* _Stated goal_
Render the records as a JSON list of strings, one string per line and blank lines left out, starting at the line that contains "Given: Jump to" and ending at the end of the records.
Start of Record excerpts
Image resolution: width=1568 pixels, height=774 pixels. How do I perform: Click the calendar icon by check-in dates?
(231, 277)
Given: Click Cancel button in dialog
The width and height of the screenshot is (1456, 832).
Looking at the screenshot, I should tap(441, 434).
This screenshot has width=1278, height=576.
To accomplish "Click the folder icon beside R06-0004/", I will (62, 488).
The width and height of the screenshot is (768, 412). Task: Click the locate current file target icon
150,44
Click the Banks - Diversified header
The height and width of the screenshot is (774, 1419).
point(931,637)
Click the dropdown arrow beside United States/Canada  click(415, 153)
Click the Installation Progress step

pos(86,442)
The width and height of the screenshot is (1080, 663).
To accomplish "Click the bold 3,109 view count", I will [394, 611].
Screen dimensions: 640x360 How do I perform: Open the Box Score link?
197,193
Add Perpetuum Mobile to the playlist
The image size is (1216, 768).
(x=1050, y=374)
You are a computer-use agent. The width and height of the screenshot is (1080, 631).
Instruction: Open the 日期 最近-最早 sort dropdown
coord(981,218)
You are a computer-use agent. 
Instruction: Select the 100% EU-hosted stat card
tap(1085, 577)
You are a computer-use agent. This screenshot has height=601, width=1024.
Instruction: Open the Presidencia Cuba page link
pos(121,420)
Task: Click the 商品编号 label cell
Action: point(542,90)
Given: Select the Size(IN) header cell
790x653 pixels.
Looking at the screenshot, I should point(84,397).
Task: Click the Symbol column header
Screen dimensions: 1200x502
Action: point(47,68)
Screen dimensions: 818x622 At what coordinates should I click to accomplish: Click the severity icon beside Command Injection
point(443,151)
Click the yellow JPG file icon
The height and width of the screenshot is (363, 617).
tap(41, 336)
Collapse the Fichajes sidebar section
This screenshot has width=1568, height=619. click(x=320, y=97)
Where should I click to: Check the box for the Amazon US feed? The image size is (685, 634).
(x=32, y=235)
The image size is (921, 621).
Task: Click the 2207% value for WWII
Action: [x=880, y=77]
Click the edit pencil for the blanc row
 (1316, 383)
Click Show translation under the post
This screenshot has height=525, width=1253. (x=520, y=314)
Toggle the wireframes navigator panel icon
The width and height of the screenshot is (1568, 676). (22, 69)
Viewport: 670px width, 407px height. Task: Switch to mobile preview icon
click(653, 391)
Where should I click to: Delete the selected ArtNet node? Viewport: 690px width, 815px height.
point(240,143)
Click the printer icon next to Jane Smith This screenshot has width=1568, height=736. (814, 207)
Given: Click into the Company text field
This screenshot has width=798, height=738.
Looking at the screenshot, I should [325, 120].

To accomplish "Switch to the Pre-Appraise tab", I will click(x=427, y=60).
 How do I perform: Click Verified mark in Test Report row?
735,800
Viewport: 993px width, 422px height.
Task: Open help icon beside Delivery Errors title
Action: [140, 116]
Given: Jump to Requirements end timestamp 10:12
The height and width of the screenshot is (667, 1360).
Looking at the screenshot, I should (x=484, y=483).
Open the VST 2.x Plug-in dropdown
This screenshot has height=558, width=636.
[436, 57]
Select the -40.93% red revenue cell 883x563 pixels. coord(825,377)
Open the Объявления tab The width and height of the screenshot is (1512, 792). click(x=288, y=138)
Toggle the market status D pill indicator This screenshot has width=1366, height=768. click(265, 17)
End of Record excerpts
* _Task response_
[
  "Given: Jump to Requirements end timestamp 10:12",
  "The height and width of the screenshot is (667, 1360).",
  "Looking at the screenshot, I should (x=484, y=483).",
  "Open the VST 2.x Plug-in dropdown",
  "This screenshot has height=558, width=636.",
  "[436, 57]",
  "Select the -40.93% red revenue cell 883x563 pixels. coord(825,377)",
  "Open the Объявления tab The width and height of the screenshot is (1512, 792). click(x=288, y=138)",
  "Toggle the market status D pill indicator This screenshot has width=1366, height=768. click(265, 17)"
]